# [INSTRUCTIONS FOR THE TASK]
Your copy should begin with the line containing "Privacy notice (179, 1848)", end with the line containing "Choke & Kill Box End Seal Pullers (387, 804)", match the listing below exactly, and contain no pictures.

# [DATA FOR REVIEW]
%%

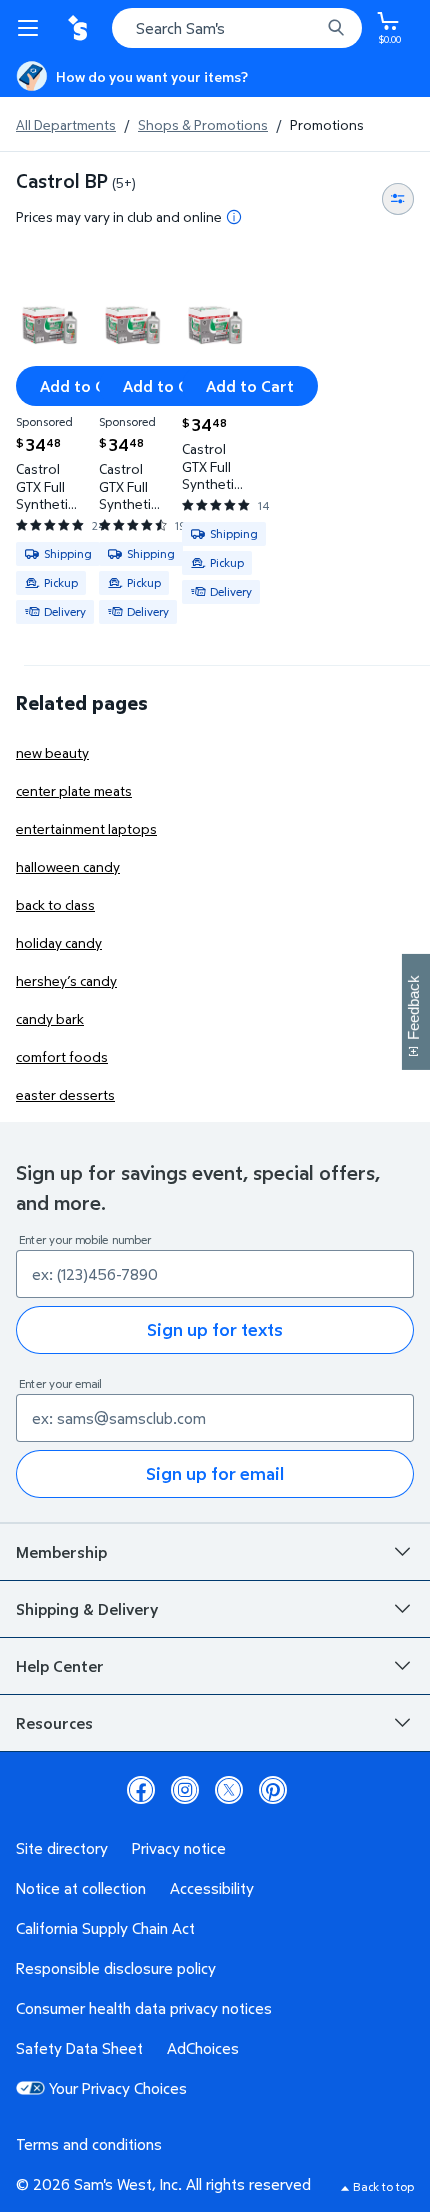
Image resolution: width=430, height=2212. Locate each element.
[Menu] (32, 28)
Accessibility (212, 1888)
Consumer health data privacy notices (144, 2008)
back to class (55, 904)
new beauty (52, 752)
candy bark (50, 1018)
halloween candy (68, 866)
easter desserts (65, 1094)
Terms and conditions (89, 2144)
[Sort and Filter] (398, 199)
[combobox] (237, 28)
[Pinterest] (273, 1790)
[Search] (336, 28)
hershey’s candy (66, 980)
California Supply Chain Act (105, 1928)
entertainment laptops (86, 828)
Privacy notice (179, 1848)
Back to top (383, 2186)
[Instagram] (185, 1790)
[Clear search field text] (310, 28)
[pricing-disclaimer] (234, 217)
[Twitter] (229, 1790)
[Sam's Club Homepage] (80, 28)
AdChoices (203, 2048)
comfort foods (62, 1056)
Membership (61, 1552)
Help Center (60, 1666)
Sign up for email (215, 1473)
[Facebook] (141, 1790)
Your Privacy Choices (118, 2088)
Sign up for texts (215, 1329)
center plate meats (74, 790)
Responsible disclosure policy (116, 1968)
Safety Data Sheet (79, 2048)
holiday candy (59, 942)
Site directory (62, 1848)
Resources (54, 1723)
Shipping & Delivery (87, 1609)
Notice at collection (81, 1888)
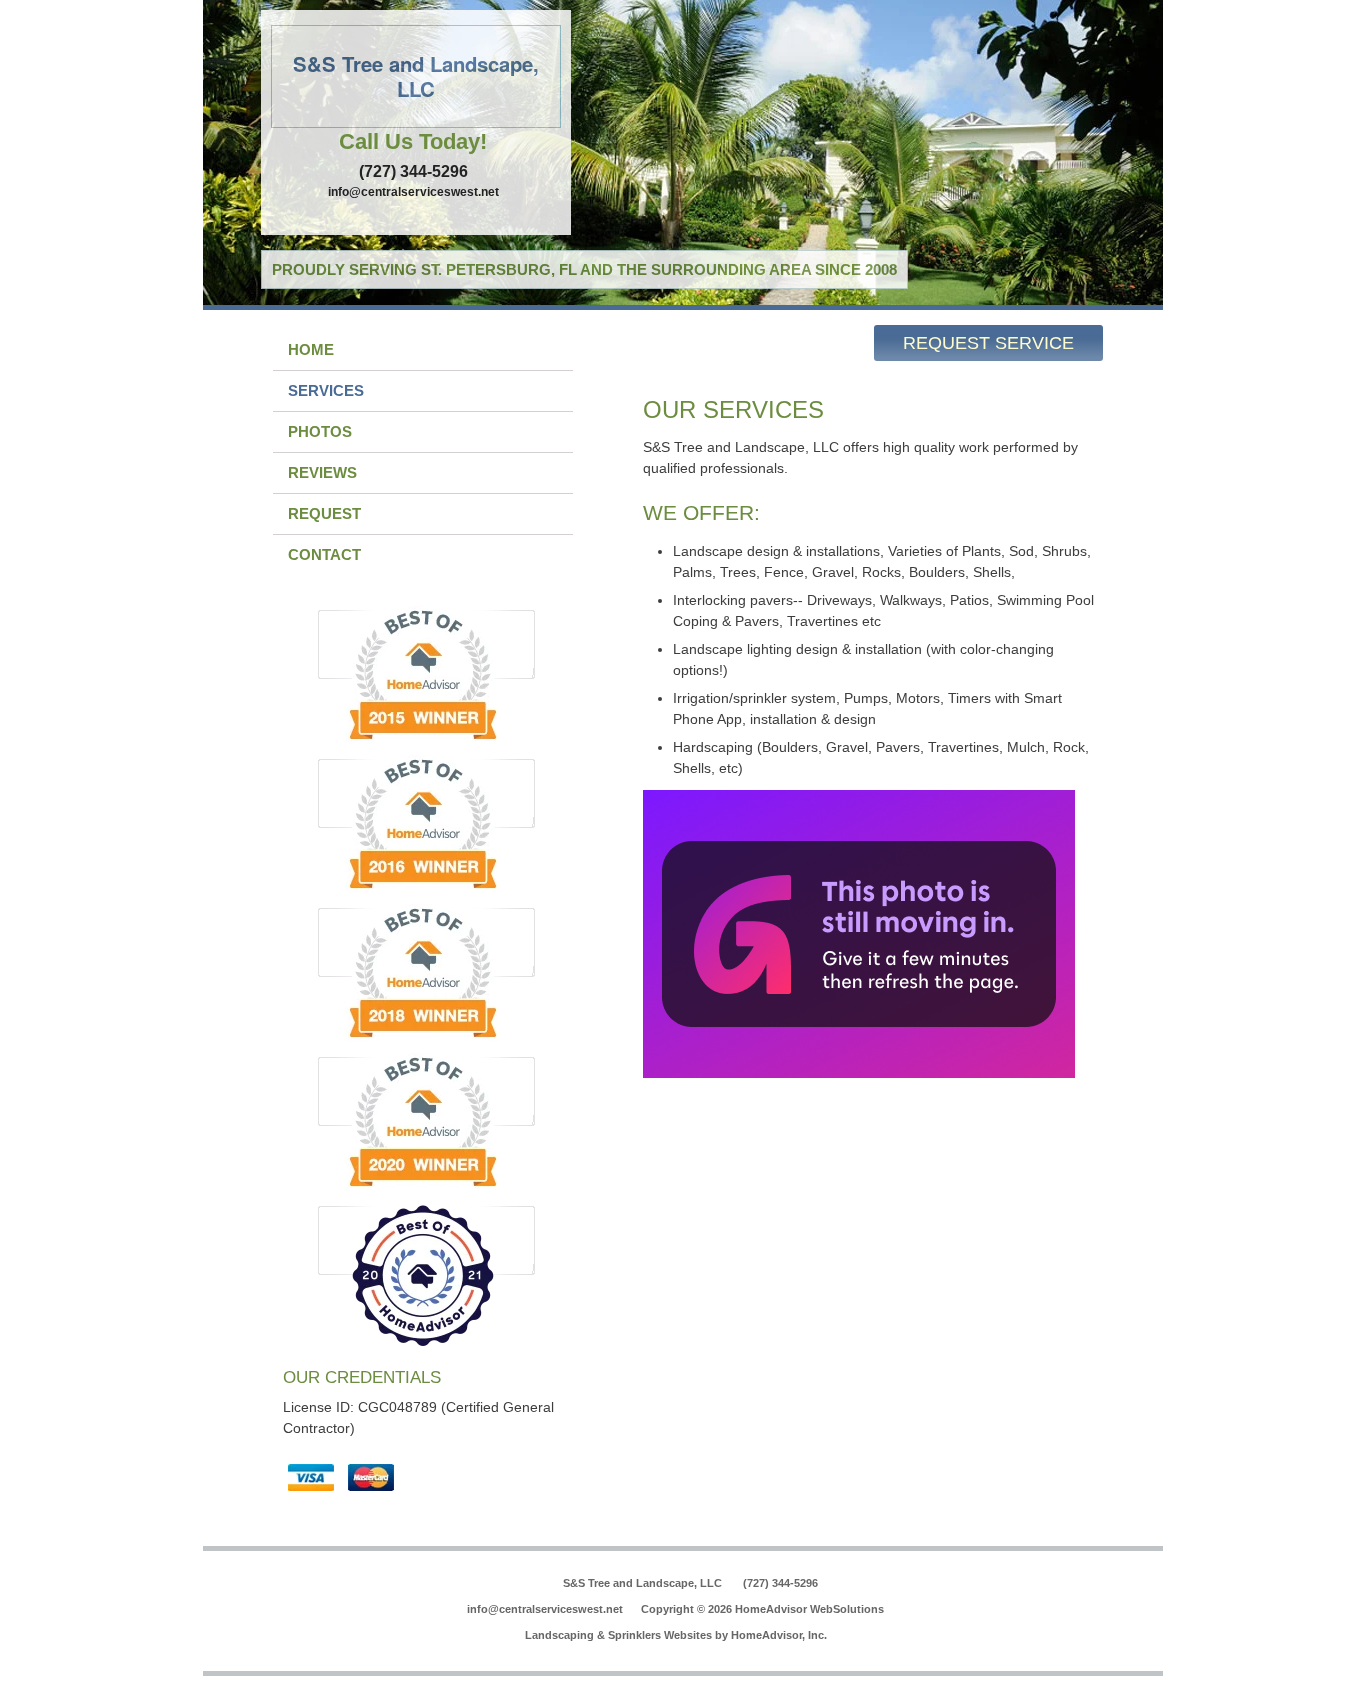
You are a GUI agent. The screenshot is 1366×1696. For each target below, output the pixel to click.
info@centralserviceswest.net (413, 192)
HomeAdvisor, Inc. (779, 1635)
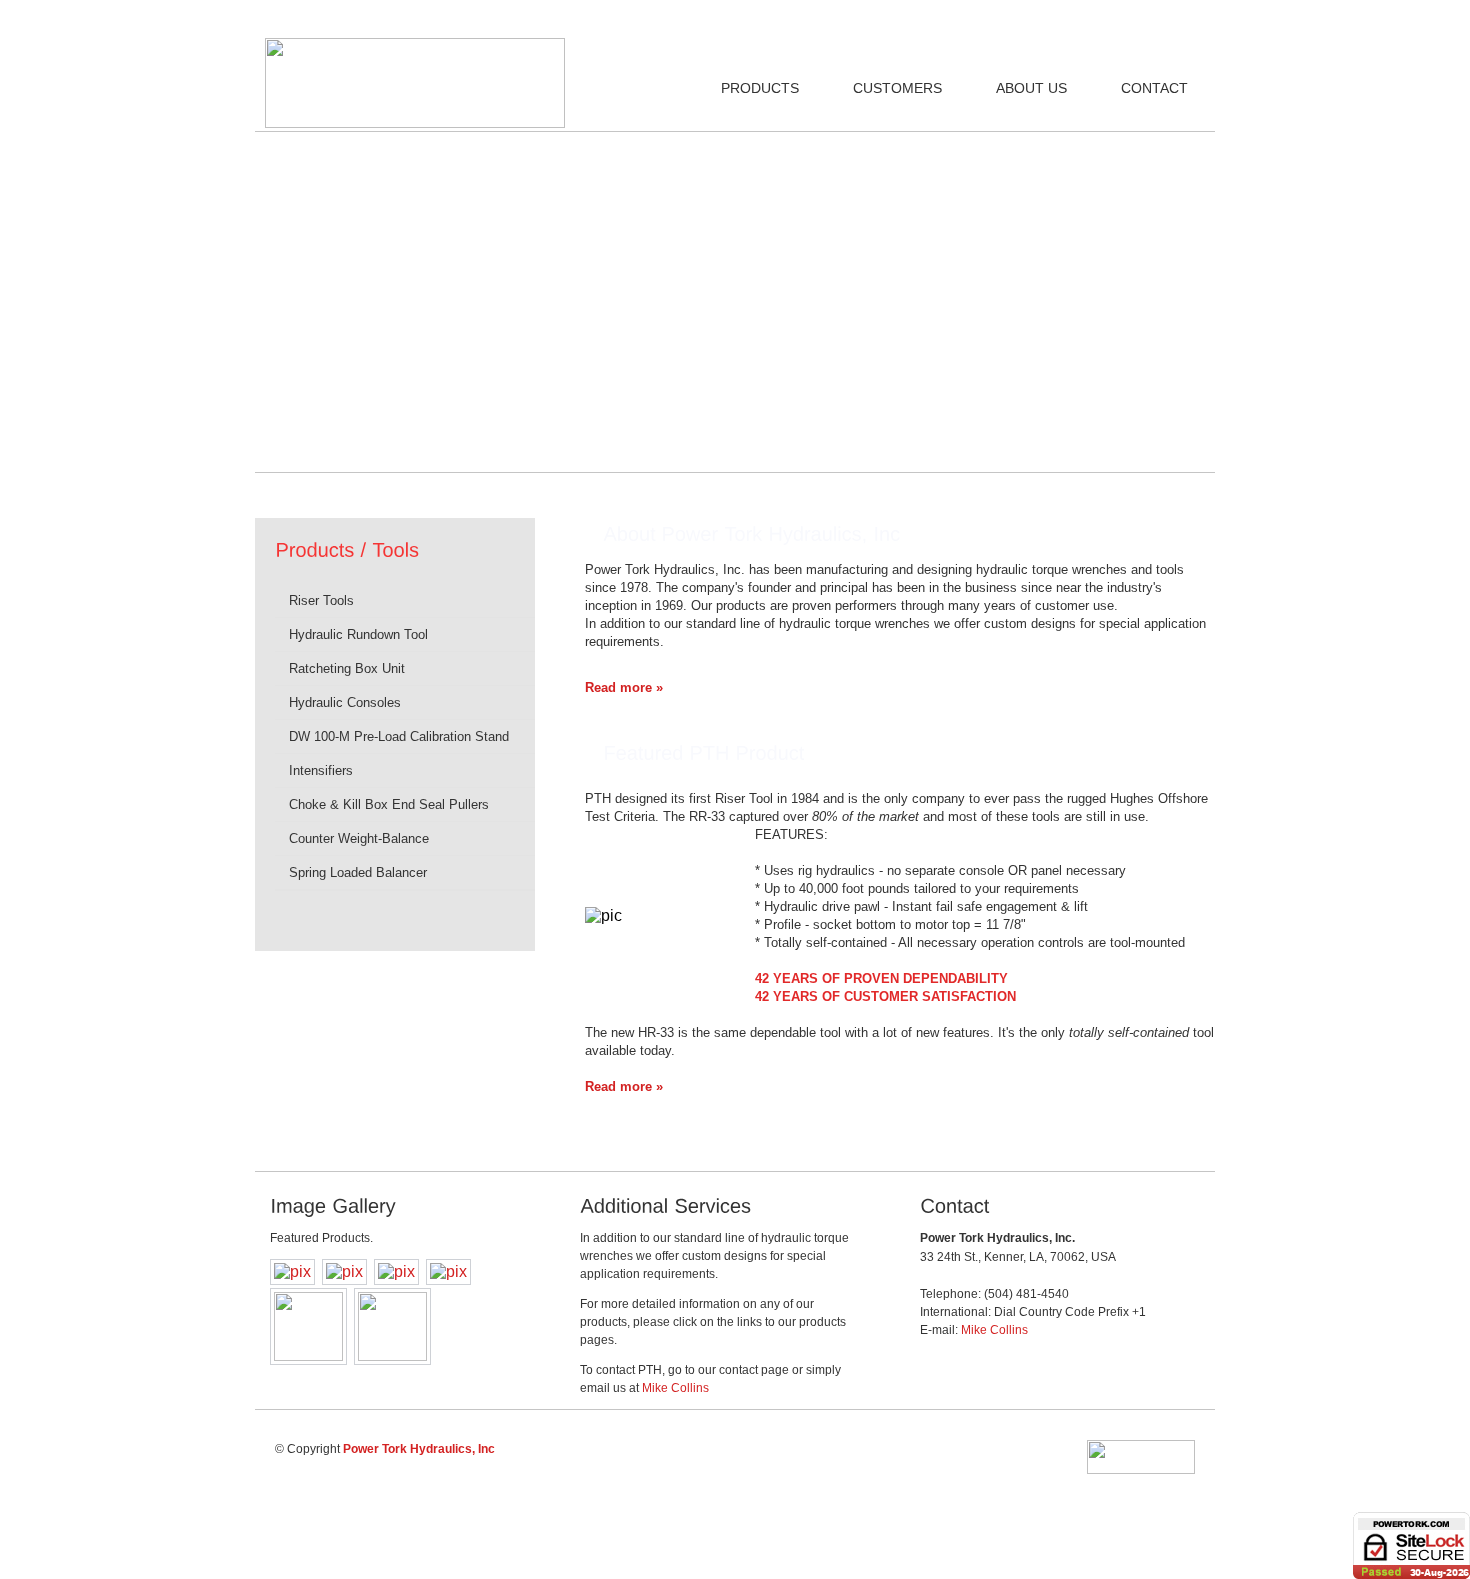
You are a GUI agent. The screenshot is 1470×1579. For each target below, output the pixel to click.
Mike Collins (675, 1388)
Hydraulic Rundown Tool (356, 634)
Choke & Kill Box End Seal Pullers (387, 804)
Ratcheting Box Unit (345, 668)
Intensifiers (319, 770)
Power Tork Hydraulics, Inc (419, 1449)
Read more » (624, 687)
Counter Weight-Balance (357, 838)
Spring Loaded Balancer (356, 872)
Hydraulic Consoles (343, 702)
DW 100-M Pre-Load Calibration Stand (397, 736)
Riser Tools (321, 600)
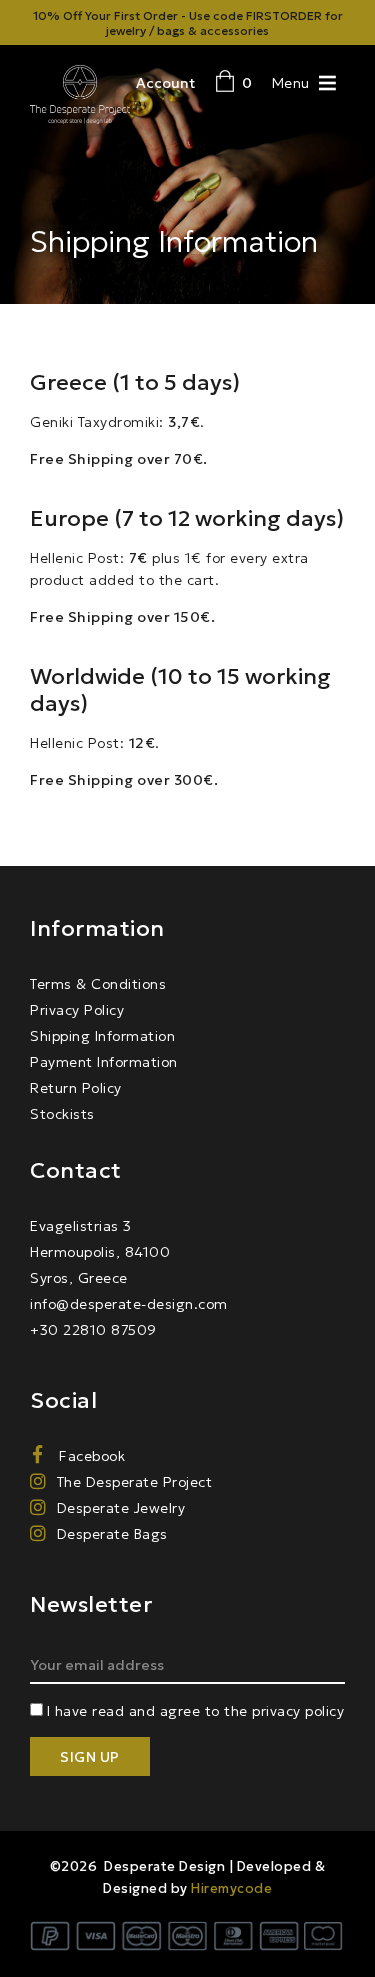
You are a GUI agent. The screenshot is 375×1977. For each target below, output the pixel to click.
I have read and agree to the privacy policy (196, 1711)
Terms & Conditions (98, 984)
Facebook (90, 1456)
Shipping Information (102, 1036)
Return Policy (76, 1088)
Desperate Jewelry (121, 1508)
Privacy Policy (77, 1010)
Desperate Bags (112, 1534)
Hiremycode (231, 1888)
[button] (291, 82)
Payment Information (104, 1062)
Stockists (62, 1114)
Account (165, 83)
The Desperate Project (134, 1482)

%%

# [EXPECTED ANSWER]
Privacy notice (179, 1848)
Back to top (383, 2186)
[Instagram] (185, 1790)
[Clear search field text] (310, 28)
[pricing-disclaimer] (234, 217)
[Twitter] (229, 1790)
[Sam's Club Homepage] (80, 28)
AdChoices (203, 2048)
comfort foods (62, 1056)
Membership (61, 1552)
Help Center (60, 1666)
Sign up for email (215, 1473)
[Facebook] (141, 1790)
Your Privacy Choices (118, 2088)
Sign up for texts (215, 1329)
center plate meats (74, 790)
Responsible disclosure policy (116, 1968)
Safety Data Sheet (79, 2048)
holiday candy (59, 942)
Site directory (62, 1848)
Resources (54, 1723)
Shipping & Delivery (87, 1609)
Notice at collection (81, 1888)
You are a GUI agent. The screenshot is 1366×1696. For each target below, output the pixel to click.
info@centralserviceswest.net (413, 192)
HomeAdvisor, Inc. (779, 1635)
You are a GUI agent. The screenshot is 1470×1579. For each target below, output the pixel to click.
Mike Collins (675, 1388)
Hydraulic Rundown Tool (356, 634)
Choke & Kill Box End Seal Pullers (387, 804)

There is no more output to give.